I've known Tony for about 35 years now. He's an artist and my father-in-law. When I first met him, he wasn't doing much painting. He was 50 and busy with his day job as a textile stylist in New York. He designed patterns on cloth, I believe. He'd draw soft yellow roses the size of a child's hand that would be used to decorate a white table cloth, or he'd work up a herring bone pattern in different shades of brown for men's suits. That kind of stuff.
He had some of his paintings on the walls of the house he and his wife Mabel shared in Brooklyn. They were good paintings. I remember one of him, a self-portrait. He could have titled it "Portrait of the Artist as a Young Brooklyn Guy Just Back from World War II." In the painting, he's holding a palette and some brushes, and he's looking at you like he's happy to be painting a picture rather than listening to Sergeant Novak's yap about doing latrine duty or holding the line against the Nazi tanks.
Tony seems happy and confident and eager in the painting, but you know he's serious too. The eyes in the picture give him away.
He wasn't painting much when I met him. I don't know if he was painting at all. He loved to talk about painting and art, and he loved to go to museums to look at paintings and drawings, but I don't think he was painting. It was like that was all behind him, left back in the past with the mustache the young guy just back from the war was wearing in that painting.
But then he retired.
And he started painting again, and doing water colors, and drawings, and doing art stuff he never thought about doing when he was doing art stuff. He started sculpting and taking art classes and displaying his paintings in galleries and hanging out with people who loved painting and drawing as much as he does. His paintings and drawings and watercolors were on exhibit in a one-man show at the Main Library in Bridgeport, CT, this spring. They may still be up!
Here are some of his paintings that I like a lot, and a photo of him working.
That's a painting of his daughter Linda, my wife. She's about 11 or 12 years old in the painting. She remembers she was at Fire Island with her family, and her dad was on the back porch painting. She was reading a book, and he said, "Keep reading, Linda!" She can't remember much about being painted this particular time because he was always painting her.
I don't know when Tony did the above painting of the building and the bridge. I asked Linda which bridge it was that's behind and above the house, and she said, "Maybe the Brooklyn bridge or the Manhattan bridge but you should call my father and ask him." So I called him and asked which bridge it was and where the house was, and he laughed and said, "I made it all up!"
The important lesson here is that you can't really trust artists.
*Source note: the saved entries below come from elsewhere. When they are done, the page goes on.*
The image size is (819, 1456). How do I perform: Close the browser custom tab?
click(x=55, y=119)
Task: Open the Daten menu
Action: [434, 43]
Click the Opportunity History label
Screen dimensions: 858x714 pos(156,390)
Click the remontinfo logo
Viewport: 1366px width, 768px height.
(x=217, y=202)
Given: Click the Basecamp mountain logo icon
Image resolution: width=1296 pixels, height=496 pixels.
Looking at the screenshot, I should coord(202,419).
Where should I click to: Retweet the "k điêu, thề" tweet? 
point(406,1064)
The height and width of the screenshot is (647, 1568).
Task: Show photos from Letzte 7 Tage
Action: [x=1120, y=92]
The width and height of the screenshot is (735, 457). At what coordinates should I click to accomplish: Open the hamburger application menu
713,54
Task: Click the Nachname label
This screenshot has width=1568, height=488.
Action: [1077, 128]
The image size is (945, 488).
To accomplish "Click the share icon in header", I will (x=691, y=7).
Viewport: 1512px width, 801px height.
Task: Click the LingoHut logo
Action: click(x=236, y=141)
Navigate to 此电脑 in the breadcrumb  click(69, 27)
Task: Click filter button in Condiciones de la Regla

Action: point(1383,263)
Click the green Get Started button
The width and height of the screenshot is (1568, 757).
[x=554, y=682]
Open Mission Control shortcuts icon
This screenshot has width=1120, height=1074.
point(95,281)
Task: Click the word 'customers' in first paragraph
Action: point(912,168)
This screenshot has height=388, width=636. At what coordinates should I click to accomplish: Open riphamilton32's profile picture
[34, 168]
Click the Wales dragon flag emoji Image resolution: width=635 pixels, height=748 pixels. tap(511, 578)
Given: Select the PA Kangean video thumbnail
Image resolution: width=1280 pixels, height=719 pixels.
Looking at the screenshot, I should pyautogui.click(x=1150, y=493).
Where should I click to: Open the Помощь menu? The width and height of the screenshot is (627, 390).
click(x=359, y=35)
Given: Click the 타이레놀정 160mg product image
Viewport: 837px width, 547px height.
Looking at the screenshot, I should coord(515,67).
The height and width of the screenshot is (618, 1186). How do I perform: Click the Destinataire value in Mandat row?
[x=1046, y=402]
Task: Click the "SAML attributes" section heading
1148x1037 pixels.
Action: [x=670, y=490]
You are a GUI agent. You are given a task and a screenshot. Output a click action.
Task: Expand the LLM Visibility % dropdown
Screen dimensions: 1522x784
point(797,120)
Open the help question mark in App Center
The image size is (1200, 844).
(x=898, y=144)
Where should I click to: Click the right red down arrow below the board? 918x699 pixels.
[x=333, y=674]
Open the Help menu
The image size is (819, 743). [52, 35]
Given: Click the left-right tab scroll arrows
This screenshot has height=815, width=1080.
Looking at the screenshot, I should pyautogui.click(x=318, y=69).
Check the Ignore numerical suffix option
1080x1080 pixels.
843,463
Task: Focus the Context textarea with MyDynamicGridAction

They tend to make stuff up. I am sure that Tony at one time or another gave me very specific information about this painting. Where it was set! The year it was painted! The name of the bridge! Even the season of the year! I'm not sure whether he was making it up then, or whether he's making it up now.
Part of the reason I like this painting of the house and the bridge is because when our daughter Lillian was a kid, I mean a really small kid, she used to think that this was a painting of her mother. If you look really close above the porch on the left, there's an open window with a woman looking out. That's Linda! At least that's what Lillian thought.
This is one of Tony's Fire Island paintings. I like the softness of the boats and the vividness of the colors, the way the sand almost looks like waves. When I see this painting, I think of Edward Hopper and Salvador Dali, guys who probably never met but if they had they would have had a good time talking to Tony.
Here's a photo of Tony working.
He's reading a book of Van Gogh's letters.
3 comments:
Great to hear about Tony Calendrillo. I remember hearing many Tony Calendrillo stories and seeing his art on your living room wall. I was always intrigued by the concept of a fabric artist. Last year, I bought some signed painted designs for wallpaper on eBay, and googled the name and tracked the artist down to San Francisco. I left him a message and he called me back, was in his 80s, and had his designs in several museums.
Keep up the good work.
Tony reminds me of a guy I knew, nephew of James M. Cain--The Postman Always Rings Twice--Bob McComas. Said he thought about writing and even called himself a writer for forty years but hadn't actually written anything. He finally did and it was pretty good. Always lived in the shadow of his famous Uncle. I made the comparison cause you said Tony talked and thought a lot about painting before he ever really started painting.
John, I love these pictures at the top of your blog page. You look like a man who's glad to be alive.